▶

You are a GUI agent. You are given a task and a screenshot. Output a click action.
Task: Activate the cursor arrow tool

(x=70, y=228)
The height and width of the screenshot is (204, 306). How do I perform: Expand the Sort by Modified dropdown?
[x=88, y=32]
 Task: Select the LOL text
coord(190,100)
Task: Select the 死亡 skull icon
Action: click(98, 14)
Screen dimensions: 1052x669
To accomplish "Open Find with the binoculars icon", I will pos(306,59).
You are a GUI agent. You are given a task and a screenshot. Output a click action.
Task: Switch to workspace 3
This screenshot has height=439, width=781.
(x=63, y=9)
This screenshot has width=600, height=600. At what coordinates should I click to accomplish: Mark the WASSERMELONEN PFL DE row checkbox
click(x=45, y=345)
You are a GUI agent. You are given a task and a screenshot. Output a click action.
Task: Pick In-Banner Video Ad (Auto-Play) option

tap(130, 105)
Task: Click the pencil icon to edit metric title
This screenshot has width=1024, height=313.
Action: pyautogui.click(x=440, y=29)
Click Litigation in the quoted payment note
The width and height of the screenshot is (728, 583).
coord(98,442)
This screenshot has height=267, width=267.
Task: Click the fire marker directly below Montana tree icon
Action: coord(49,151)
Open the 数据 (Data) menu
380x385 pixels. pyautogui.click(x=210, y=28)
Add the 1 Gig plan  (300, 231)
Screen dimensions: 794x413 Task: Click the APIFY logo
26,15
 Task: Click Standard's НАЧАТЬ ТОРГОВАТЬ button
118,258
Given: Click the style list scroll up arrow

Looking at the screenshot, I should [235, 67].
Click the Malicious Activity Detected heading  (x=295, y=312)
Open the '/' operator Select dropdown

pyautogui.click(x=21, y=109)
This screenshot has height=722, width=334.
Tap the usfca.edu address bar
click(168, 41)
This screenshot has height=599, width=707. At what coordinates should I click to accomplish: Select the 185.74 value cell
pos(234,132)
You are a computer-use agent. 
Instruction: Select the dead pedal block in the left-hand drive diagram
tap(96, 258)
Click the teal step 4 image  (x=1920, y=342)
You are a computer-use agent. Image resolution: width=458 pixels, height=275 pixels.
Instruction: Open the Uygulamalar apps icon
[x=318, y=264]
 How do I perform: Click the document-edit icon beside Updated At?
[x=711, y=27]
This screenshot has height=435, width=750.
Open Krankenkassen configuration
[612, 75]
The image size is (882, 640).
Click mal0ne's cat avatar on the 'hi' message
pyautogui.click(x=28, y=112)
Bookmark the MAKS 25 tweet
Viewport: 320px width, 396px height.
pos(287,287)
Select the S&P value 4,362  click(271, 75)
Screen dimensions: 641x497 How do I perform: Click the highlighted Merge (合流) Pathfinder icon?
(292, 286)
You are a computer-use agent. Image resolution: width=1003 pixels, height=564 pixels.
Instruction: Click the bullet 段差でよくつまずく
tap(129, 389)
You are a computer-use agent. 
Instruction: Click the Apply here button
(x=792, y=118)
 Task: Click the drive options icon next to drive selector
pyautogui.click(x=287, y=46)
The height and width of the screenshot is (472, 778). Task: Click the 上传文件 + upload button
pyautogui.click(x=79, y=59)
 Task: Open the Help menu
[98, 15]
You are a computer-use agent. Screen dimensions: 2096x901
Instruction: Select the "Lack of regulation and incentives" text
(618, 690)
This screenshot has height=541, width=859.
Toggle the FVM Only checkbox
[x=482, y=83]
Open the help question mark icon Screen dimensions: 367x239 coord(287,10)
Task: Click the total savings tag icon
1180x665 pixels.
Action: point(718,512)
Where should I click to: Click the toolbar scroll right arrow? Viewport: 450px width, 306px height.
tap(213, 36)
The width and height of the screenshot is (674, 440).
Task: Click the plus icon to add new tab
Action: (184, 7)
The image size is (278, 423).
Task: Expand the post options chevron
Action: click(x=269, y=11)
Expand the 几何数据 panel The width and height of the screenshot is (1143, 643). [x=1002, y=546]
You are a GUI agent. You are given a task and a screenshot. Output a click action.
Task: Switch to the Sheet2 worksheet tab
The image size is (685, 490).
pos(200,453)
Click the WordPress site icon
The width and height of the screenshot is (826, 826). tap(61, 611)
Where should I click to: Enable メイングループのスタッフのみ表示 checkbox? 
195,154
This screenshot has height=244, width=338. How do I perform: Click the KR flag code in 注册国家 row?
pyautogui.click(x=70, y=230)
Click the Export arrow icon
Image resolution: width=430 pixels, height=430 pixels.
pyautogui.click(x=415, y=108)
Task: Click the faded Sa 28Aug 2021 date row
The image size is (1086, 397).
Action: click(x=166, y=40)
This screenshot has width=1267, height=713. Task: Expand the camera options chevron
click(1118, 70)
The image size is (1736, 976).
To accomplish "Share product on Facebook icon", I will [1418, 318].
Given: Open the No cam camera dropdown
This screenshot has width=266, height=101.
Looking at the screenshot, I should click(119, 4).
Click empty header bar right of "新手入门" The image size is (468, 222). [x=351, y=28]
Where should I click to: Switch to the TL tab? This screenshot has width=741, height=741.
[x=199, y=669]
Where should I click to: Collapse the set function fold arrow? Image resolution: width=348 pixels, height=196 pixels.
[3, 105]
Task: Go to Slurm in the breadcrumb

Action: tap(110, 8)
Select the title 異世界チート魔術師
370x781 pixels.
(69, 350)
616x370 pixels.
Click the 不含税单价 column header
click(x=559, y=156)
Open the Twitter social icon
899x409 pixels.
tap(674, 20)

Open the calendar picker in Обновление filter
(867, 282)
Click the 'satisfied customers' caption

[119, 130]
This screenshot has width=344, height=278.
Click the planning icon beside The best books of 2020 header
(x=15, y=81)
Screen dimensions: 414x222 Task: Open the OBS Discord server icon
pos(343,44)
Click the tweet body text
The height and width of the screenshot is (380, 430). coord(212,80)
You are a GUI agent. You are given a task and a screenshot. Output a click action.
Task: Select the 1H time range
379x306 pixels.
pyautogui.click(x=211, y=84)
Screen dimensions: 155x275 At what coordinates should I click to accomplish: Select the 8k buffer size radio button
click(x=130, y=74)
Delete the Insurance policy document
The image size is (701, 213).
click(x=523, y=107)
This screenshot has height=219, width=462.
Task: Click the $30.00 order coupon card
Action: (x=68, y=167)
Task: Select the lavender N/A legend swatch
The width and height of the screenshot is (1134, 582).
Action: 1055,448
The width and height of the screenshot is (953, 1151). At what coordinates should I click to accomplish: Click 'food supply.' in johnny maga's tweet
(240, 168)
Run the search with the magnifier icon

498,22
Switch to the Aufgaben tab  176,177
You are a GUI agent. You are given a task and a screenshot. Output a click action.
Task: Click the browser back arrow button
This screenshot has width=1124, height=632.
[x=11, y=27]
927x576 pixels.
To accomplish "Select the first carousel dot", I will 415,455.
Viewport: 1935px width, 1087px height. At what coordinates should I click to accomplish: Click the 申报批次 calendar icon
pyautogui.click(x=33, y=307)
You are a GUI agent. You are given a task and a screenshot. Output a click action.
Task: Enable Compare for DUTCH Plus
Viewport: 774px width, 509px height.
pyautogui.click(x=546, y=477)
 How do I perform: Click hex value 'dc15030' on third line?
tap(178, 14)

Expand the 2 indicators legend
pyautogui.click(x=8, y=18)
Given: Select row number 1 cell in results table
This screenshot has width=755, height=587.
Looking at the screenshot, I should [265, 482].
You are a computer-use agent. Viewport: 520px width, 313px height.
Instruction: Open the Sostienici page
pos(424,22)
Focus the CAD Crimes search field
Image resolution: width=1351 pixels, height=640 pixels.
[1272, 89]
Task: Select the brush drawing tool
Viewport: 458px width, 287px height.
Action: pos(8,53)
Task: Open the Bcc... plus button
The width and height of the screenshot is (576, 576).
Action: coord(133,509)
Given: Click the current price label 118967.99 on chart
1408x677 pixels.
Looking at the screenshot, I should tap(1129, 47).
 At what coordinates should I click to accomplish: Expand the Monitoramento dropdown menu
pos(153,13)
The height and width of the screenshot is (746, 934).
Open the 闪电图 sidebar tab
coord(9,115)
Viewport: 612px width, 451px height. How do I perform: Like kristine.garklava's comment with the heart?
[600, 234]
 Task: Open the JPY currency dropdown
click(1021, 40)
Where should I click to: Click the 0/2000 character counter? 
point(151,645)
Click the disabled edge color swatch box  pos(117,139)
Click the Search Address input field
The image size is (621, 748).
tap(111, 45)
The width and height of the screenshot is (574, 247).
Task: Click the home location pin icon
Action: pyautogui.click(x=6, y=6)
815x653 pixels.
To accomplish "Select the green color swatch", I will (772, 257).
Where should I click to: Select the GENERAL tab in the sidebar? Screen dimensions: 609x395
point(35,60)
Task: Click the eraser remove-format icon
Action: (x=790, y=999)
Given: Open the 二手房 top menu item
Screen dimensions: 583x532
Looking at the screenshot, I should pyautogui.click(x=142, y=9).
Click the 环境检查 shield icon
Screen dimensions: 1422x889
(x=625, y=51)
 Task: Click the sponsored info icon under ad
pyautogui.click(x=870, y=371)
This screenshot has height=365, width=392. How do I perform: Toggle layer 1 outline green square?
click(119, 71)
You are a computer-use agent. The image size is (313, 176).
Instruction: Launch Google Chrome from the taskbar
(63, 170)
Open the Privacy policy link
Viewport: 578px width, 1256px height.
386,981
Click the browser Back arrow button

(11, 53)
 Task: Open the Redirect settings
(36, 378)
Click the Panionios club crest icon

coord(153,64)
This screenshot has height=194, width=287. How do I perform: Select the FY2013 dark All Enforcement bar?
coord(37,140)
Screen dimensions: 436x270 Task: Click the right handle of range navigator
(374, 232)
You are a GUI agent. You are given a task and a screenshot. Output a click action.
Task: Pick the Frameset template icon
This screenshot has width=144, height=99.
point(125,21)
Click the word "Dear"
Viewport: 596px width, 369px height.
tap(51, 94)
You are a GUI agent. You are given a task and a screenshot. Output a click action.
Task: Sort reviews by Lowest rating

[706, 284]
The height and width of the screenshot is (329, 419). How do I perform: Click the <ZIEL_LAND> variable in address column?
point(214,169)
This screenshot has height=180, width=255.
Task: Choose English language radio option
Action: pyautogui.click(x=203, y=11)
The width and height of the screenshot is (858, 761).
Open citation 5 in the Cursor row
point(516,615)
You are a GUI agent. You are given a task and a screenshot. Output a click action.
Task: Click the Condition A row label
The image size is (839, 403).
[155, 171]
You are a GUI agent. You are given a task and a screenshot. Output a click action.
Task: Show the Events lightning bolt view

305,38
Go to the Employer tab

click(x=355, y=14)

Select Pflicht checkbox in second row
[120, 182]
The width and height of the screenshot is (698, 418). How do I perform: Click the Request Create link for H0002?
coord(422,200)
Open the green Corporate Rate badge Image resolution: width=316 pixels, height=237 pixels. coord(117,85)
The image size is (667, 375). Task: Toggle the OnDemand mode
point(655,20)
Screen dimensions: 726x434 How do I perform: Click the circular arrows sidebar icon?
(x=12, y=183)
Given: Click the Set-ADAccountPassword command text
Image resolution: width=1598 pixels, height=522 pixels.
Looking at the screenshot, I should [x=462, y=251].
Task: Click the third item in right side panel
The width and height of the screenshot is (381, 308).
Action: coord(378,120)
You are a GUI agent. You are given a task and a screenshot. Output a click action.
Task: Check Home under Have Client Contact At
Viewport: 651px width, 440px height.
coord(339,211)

◀

* **PROMPT**
A word-for-word copy of the lines above from the one with "At what coordinates should I click to accomplish: Expand" through the one with "Given: Open the 二手房 top menu item", inclusive, is the only output wanted.

* **WRITTEN REPLY**
 At what coordinates should I click to accomplish: Expand the Monitoramento dropdown menu
pos(153,13)
The height and width of the screenshot is (746, 934).
Open the 闪电图 sidebar tab
coord(9,115)
Viewport: 612px width, 451px height. How do I perform: Like kristine.garklava's comment with the heart?
[600, 234]
 Task: Open the JPY currency dropdown
click(1021, 40)
Where should I click to: Click the 0/2000 character counter? 
point(151,645)
Click the disabled edge color swatch box  pos(117,139)
Click the Search Address input field
The image size is (621, 748).
tap(111, 45)
The width and height of the screenshot is (574, 247).
Task: Click the home location pin icon
Action: pyautogui.click(x=6, y=6)
815x653 pixels.
To accomplish "Select the green color swatch", I will (772, 257).
Where should I click to: Select the GENERAL tab in the sidebar? Screen dimensions: 609x395
point(35,60)
Task: Click the eraser remove-format icon
Action: (x=790, y=999)
Given: Open the 二手房 top menu item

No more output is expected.